• PROBLEM: Only the lines from the one containing "The image size" through the end of the entries are to be copied, exactly and without pictures, please.
:::::
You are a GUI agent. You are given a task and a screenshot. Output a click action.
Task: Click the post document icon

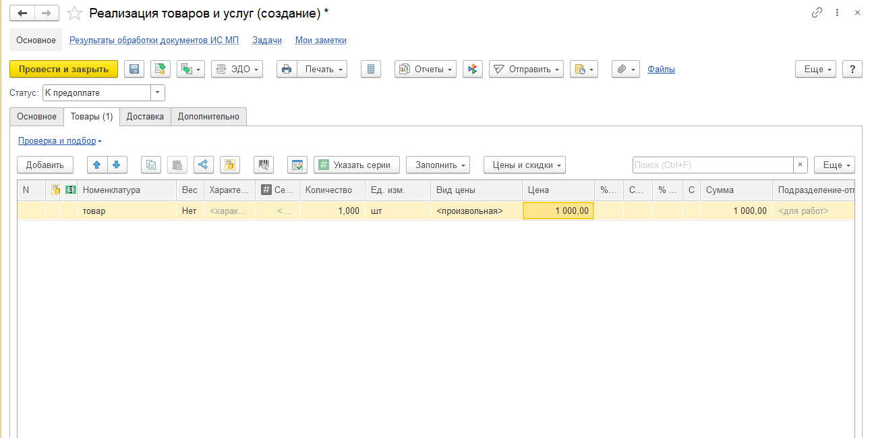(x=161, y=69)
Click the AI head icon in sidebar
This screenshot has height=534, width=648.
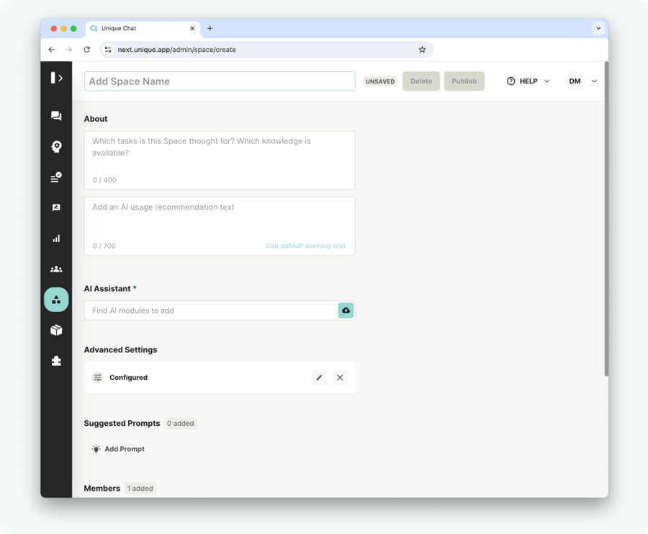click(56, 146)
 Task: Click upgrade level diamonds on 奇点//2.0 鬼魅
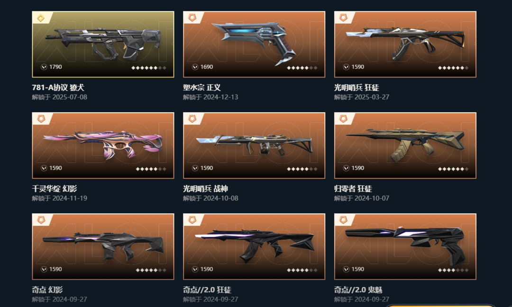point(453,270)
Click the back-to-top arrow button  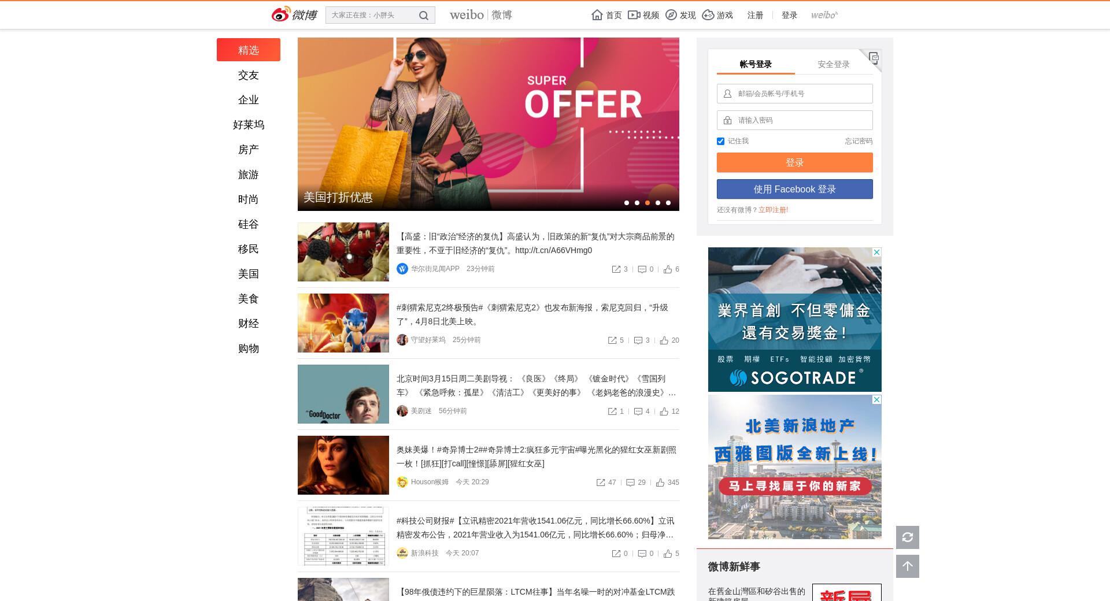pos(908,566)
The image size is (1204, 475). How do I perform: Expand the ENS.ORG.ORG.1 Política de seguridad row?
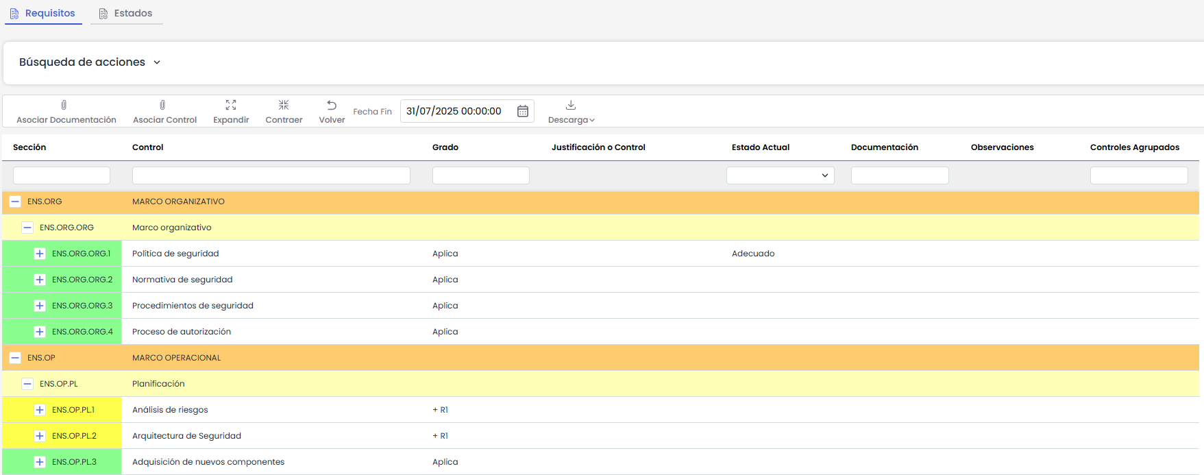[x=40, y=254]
:::::
• EXERCISE OUTPUT:
The image size is (1204, 475). How do I perform: Expand the ENS.ORG.ORG.1 Política de seguridad row?
[x=40, y=254]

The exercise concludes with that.